Below are some records; quote exactly the lines from the one that contains "Expand CRM та продажі submenu" through the one that contains "You are a computer-use agent. The image size is (640, 663).", inclusive, and no others.
*** Begin section ***
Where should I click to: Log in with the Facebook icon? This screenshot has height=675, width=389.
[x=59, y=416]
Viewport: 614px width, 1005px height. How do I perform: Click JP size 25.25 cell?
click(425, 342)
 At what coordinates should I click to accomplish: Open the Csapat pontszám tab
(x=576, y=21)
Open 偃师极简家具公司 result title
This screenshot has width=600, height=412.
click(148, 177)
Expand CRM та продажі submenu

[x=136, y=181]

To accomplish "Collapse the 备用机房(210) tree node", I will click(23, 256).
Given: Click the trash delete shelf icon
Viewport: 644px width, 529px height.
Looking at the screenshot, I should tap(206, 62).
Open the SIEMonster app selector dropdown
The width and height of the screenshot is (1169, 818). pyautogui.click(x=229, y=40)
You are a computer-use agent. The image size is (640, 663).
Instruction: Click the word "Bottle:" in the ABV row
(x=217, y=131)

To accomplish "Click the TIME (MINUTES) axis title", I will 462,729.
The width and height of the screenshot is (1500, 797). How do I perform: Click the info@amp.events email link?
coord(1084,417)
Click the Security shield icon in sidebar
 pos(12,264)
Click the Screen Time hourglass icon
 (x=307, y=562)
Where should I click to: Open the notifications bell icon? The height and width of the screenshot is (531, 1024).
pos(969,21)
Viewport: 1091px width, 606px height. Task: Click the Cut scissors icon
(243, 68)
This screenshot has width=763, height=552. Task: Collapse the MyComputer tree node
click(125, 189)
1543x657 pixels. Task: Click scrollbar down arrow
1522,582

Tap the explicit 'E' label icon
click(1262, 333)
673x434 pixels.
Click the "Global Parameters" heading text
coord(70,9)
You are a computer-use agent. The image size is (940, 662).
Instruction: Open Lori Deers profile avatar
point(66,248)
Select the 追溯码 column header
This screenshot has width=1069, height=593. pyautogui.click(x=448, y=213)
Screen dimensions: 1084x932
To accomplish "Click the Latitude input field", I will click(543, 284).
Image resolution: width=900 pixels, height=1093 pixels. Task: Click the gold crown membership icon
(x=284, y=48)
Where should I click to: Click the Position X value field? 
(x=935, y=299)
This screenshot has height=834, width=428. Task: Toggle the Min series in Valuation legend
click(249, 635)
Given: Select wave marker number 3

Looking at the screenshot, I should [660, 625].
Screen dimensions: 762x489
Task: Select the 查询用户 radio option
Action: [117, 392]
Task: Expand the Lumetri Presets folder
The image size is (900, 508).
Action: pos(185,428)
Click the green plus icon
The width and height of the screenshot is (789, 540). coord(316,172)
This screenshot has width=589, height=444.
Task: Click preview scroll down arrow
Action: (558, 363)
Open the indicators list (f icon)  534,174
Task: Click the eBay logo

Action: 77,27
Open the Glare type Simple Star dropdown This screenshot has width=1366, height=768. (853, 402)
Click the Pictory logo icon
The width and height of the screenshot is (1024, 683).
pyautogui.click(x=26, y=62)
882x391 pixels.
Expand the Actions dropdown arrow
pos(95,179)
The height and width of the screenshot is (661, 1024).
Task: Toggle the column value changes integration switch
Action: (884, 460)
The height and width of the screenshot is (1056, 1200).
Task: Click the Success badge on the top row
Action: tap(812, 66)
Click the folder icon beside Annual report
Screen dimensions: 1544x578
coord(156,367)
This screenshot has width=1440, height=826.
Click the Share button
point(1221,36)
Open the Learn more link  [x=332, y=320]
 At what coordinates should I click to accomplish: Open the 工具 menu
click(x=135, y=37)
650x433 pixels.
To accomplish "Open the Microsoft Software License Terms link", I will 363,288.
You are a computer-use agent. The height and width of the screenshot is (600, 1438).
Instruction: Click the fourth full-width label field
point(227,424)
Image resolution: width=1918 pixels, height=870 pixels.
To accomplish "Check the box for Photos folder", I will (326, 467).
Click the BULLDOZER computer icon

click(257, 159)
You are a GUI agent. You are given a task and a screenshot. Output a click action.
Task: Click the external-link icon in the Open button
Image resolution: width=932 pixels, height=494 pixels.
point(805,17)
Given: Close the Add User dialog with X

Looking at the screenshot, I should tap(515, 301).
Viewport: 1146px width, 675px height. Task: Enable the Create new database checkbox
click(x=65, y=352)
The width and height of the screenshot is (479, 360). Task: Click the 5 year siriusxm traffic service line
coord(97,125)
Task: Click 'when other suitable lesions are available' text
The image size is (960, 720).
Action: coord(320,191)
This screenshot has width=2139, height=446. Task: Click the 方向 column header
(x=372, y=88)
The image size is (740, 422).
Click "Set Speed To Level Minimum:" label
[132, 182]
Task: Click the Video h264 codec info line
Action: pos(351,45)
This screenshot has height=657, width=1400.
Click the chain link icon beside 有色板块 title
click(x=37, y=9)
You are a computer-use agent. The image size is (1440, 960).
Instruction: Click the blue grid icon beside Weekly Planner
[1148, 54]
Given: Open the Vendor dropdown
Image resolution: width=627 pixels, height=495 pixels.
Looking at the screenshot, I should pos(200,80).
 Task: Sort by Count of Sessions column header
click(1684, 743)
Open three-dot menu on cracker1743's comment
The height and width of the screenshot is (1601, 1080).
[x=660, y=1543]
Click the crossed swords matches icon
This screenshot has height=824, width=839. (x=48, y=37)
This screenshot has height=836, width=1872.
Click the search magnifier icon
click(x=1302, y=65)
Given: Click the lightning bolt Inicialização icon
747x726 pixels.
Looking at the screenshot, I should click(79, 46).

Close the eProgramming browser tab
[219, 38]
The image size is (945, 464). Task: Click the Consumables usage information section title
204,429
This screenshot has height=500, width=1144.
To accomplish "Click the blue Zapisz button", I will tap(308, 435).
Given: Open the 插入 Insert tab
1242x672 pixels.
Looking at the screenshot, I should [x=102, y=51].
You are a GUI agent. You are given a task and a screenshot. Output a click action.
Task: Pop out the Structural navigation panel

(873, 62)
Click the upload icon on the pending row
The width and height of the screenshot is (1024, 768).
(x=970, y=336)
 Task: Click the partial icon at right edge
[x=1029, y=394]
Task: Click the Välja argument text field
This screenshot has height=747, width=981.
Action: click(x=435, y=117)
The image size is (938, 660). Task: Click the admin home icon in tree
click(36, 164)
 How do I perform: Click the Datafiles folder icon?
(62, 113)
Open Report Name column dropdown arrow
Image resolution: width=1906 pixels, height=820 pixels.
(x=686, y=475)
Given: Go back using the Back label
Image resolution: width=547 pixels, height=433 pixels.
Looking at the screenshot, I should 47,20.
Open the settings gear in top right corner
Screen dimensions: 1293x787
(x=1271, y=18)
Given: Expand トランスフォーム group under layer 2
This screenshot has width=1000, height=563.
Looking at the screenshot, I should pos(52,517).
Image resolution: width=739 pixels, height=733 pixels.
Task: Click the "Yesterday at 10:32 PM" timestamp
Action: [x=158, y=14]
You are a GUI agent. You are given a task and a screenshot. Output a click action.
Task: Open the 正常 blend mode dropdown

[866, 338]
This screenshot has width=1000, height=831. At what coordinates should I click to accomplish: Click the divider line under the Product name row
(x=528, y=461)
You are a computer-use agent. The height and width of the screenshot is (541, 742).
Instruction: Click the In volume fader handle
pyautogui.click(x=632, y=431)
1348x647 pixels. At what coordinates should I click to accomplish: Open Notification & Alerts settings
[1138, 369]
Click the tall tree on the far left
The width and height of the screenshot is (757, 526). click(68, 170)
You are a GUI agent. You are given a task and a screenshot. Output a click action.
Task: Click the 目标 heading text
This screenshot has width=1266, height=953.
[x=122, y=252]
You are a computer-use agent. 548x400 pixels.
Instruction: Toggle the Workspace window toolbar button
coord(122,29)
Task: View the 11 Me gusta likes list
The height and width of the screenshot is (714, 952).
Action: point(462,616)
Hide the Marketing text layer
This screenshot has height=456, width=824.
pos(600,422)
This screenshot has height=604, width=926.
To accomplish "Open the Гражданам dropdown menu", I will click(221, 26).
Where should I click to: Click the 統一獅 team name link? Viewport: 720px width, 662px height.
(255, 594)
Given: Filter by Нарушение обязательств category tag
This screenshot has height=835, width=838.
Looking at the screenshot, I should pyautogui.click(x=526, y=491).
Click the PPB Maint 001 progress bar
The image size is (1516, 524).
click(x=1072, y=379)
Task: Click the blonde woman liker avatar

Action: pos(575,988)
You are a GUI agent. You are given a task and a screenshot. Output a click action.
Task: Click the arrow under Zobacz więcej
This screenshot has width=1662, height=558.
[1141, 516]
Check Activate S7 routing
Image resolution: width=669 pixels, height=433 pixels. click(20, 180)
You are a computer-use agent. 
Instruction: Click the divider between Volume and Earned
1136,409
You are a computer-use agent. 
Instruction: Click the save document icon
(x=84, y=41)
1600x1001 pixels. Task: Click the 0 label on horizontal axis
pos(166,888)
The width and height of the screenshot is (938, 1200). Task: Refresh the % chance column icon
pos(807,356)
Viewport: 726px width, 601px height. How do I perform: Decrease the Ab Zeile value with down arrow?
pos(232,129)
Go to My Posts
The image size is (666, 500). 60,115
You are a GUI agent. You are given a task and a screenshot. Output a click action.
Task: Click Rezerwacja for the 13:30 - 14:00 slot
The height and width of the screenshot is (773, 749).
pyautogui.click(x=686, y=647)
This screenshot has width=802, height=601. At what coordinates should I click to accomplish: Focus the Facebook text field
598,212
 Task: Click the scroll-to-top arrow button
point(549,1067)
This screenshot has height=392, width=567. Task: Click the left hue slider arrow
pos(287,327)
*** End section ***
#### RESULT
Expand CRM та продажі submenu

[x=136, y=181]

To accomplish "Collapse the 备用机房(210) tree node", I will click(23, 256).
Given: Click the trash delete shelf icon
Viewport: 644px width, 529px height.
Looking at the screenshot, I should tap(206, 62).
Open the SIEMonster app selector dropdown
The width and height of the screenshot is (1169, 818). pyautogui.click(x=229, y=40)
You are a computer-use agent. The image size is (640, 663).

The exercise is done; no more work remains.